[Your assignment]: Below are the entries. Print only the lines starting at the one with "Screen dimensions: 1600x900" and ending at the one with "Image resolution: width=1280", exactly, with no pictures.

[Data provided]:
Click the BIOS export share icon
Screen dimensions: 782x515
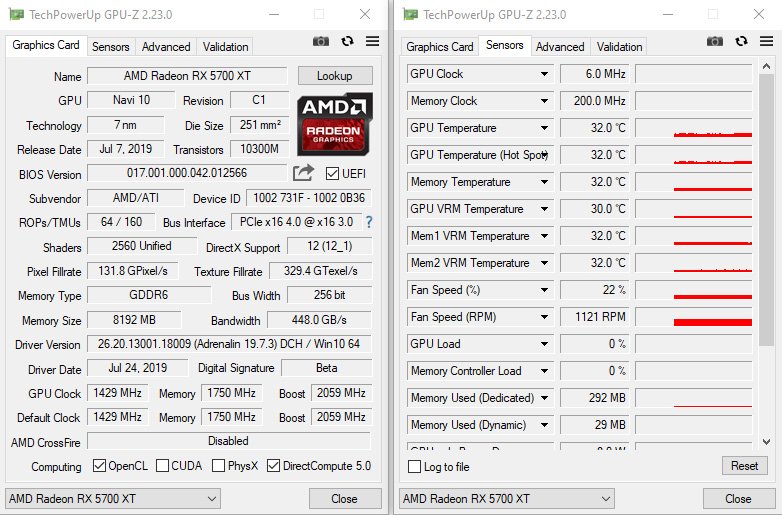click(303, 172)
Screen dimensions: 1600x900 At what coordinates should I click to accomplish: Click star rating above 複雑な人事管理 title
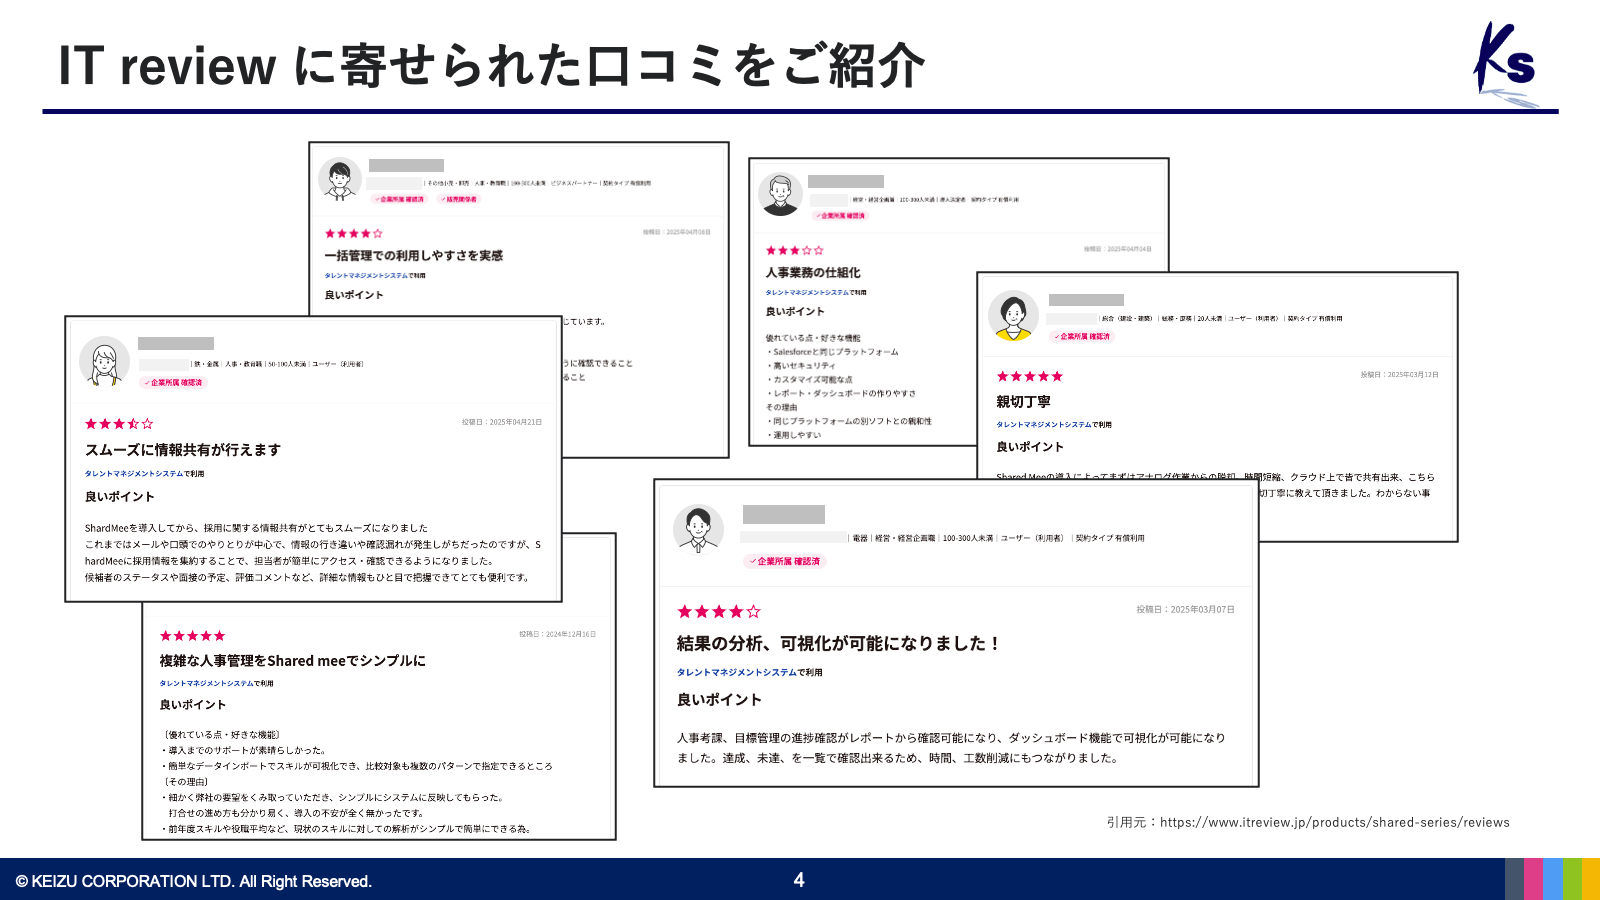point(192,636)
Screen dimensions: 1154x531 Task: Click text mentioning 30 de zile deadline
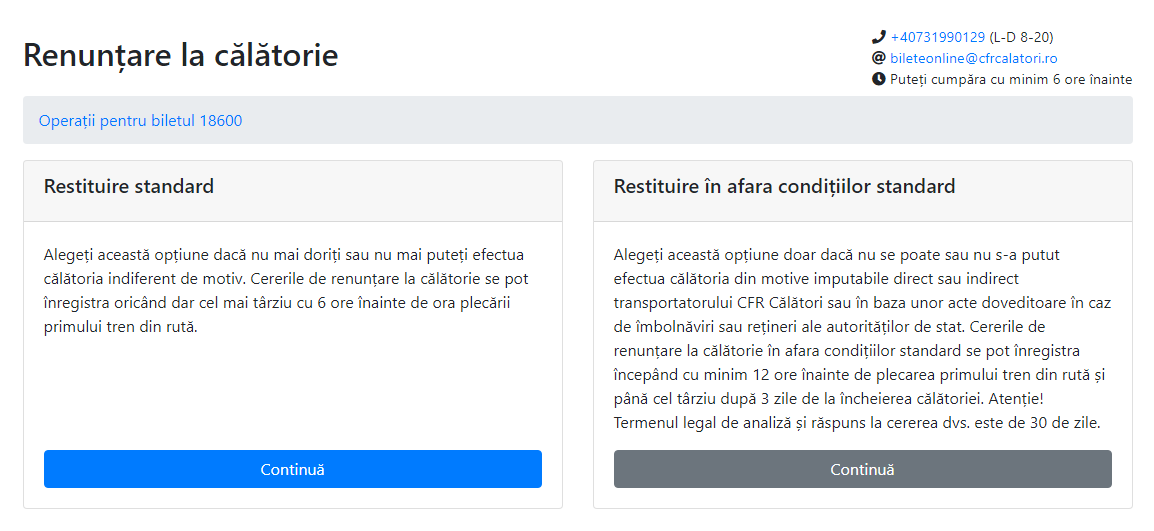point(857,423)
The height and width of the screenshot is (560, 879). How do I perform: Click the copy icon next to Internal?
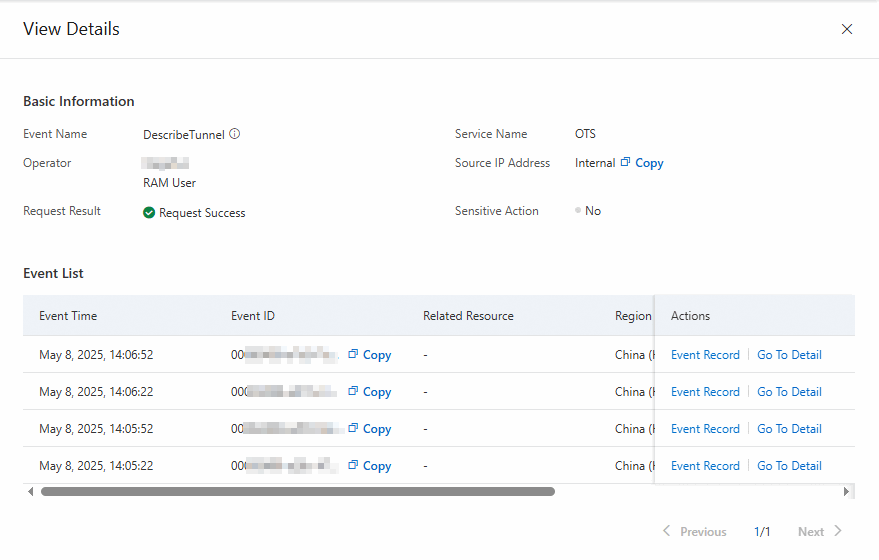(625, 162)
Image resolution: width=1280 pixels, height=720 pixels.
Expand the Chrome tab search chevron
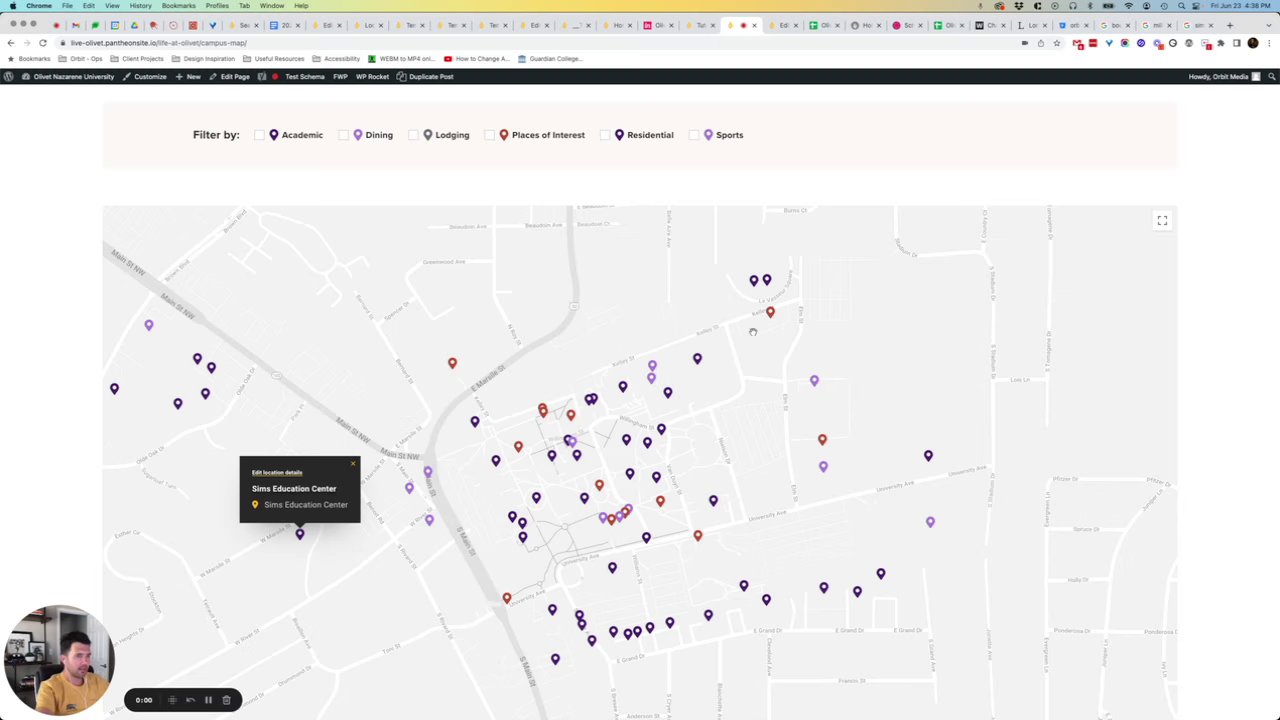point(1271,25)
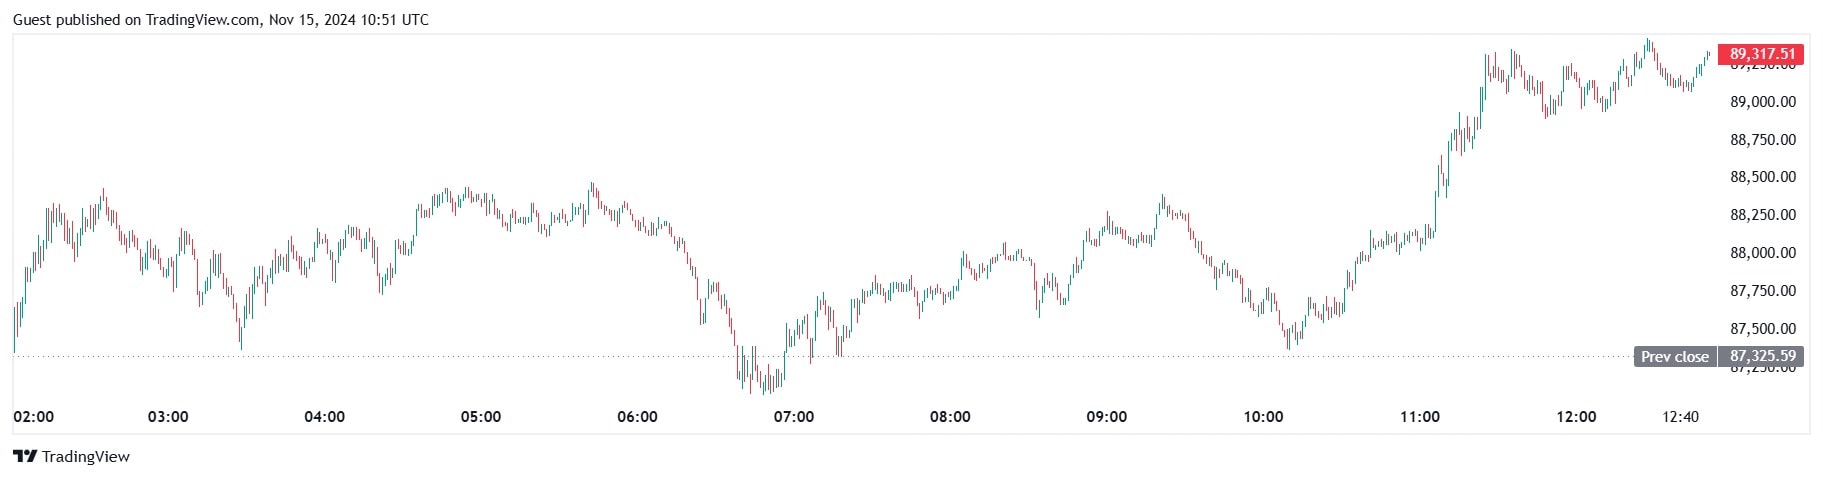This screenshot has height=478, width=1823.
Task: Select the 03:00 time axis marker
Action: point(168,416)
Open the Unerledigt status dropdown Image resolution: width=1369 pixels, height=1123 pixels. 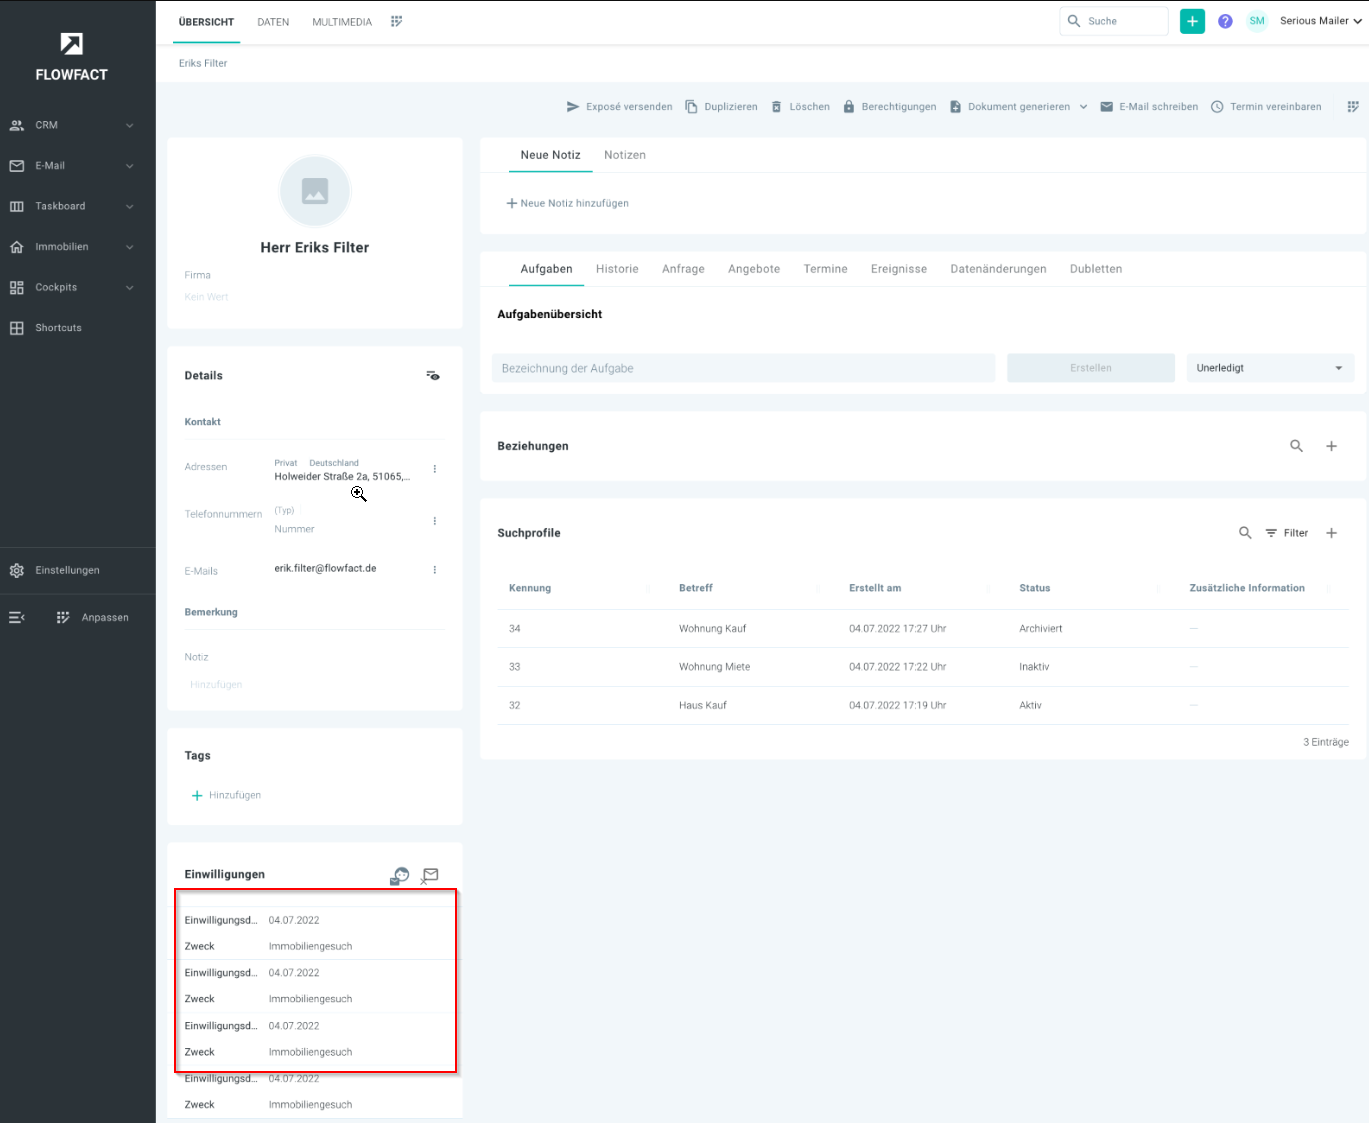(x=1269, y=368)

[Task output]:
Screen dimensions: 1600x900 At what coordinates should I click to accomplish: Click star rating above 複雑な人事管理 title
point(192,636)
Screen dimensions: 1154x531 Task: Click text mentioning 30 de zile deadline
point(857,423)
The height and width of the screenshot is (560, 879). How do I perform: Click the copy icon next to Internal?
(625, 162)
Image resolution: width=1280 pixels, height=720 pixels.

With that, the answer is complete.